Protests against gold mining continue in Sudan Red Sea state

A gold mining waste basin in Sudan (SUNA)

DORDEIB –


The Port Sudan-Kassala highway near Dordeib in Red Sea state remained closed yesterday after protestors decided to extend their roadblocks due to a lack of reaction from authorities. 

Protesters condemned the delay in dismantling gold mining plants using cyanide on the land where the 45th Infantry Brigade is stationed. They will continue to block the road until the authorities have responded to the protestors’ demands. 

The protesters prevented buses and lorries from travelling along the road, and several buses cancelled their trips between Kassala and Port Sudan. 

Medical doctor Amna Guloubawi told Radio Dabanga that the protesters did not remove the roadblocks after the end of a four-day deadline set for “dismantling the mixers.” Mixers are machines used to process gold. 

She told Radio Dabanga that the command of the 45th Infantry Brigade refused to allow a delegation of protesters to visit the military offices to ask about a previous agreement to dismantle the mixers. 

Guloubawi explained that the brigade command kept some of the mixers and did not dismantle them. She pointed to the considerable damage of the use of cyanide on humans, livestock, agriculture, and the environment. 

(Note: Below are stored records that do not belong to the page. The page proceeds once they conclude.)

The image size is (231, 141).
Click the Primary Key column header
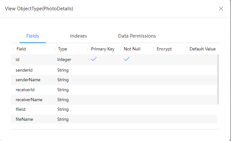(x=103, y=49)
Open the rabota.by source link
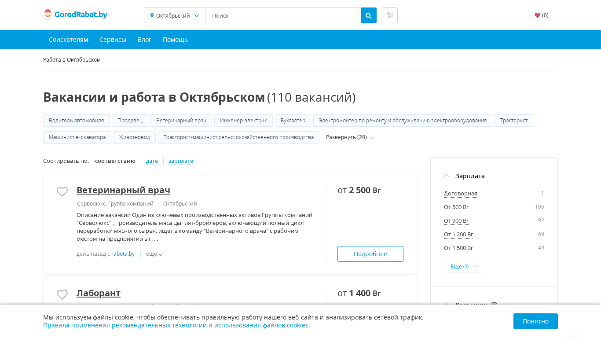601x338 pixels. coord(123,254)
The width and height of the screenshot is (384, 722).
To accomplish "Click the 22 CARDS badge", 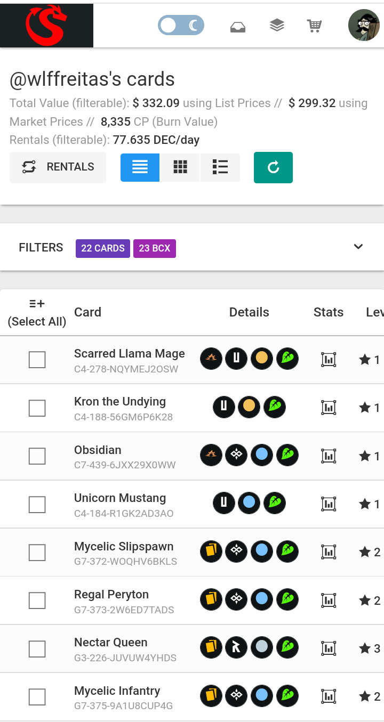I will (103, 248).
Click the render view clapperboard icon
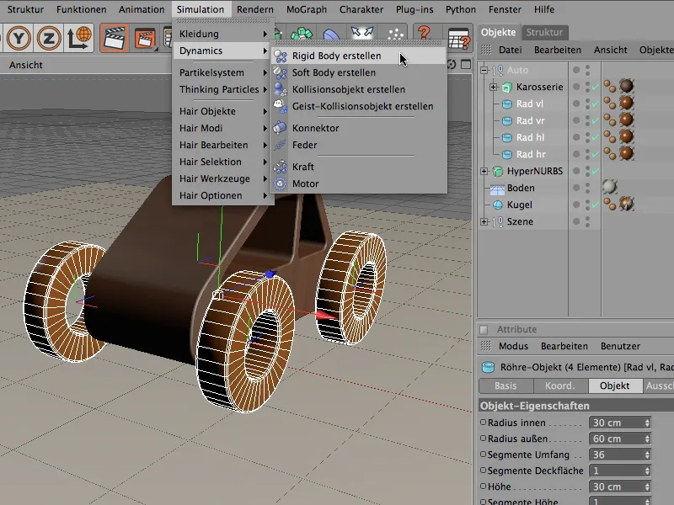Image resolution: width=674 pixels, height=505 pixels. 115,37
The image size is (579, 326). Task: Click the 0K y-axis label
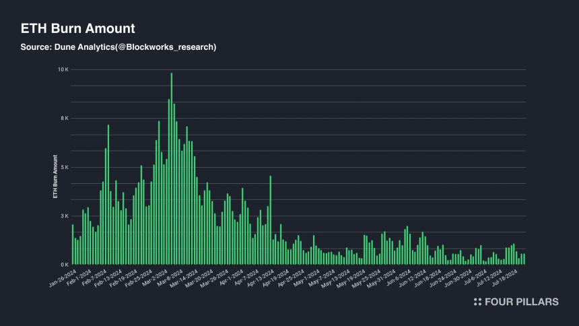(65, 265)
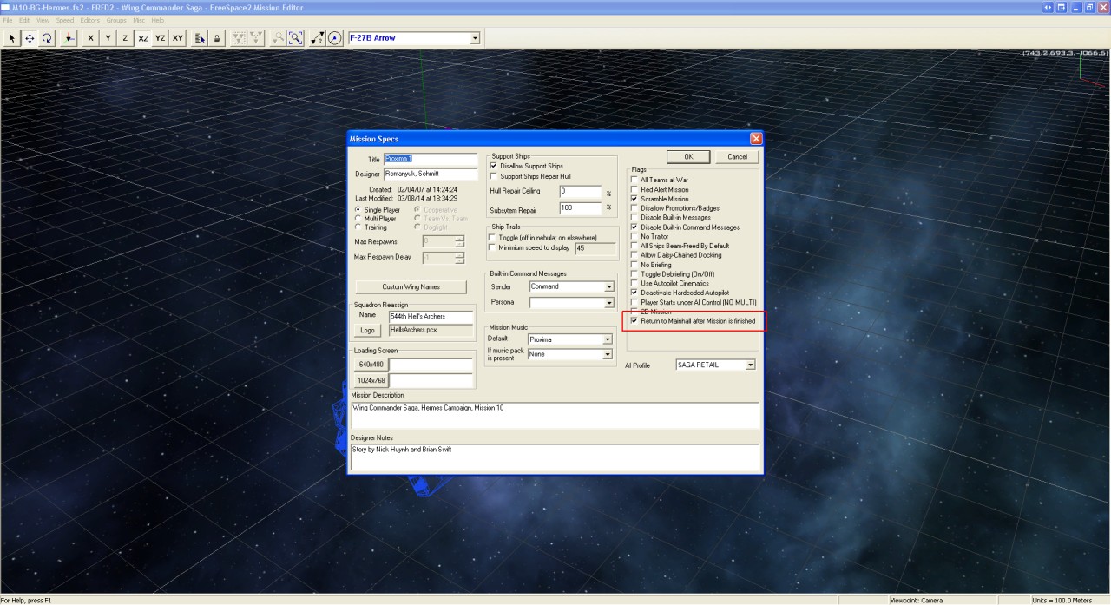
Task: Constrain movement to the XZ plane
Action: pyautogui.click(x=142, y=38)
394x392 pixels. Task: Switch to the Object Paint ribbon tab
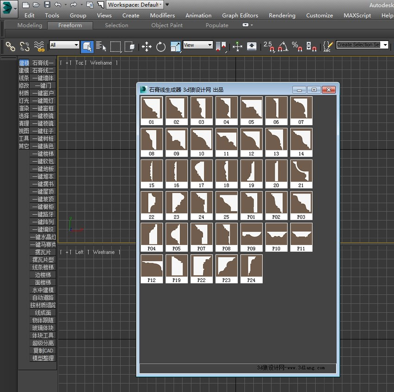coord(167,25)
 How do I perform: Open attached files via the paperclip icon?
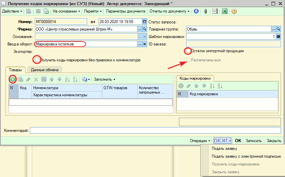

Red Sea state has been witnessing tensions for months as residents protest the behaviour of gold mining companies and fear that their drinking water supply is at risk.

Last week, journalist Osman Hashim reported that many lorries and other vehicles are lined up on two sides of the blockade, while bus passengers are forced to get off and take other buses on the other side of the closed road. 

“Sit-ins and other forms of community protests, such as blockades of national highways and stoppage of pumping to Sudan’s oil refinery, have become a common and increasingly frequent feature of civic opposition” to Sudan’s gold mining sector, reported Sudanese analyst Suliman Baldo on January 16.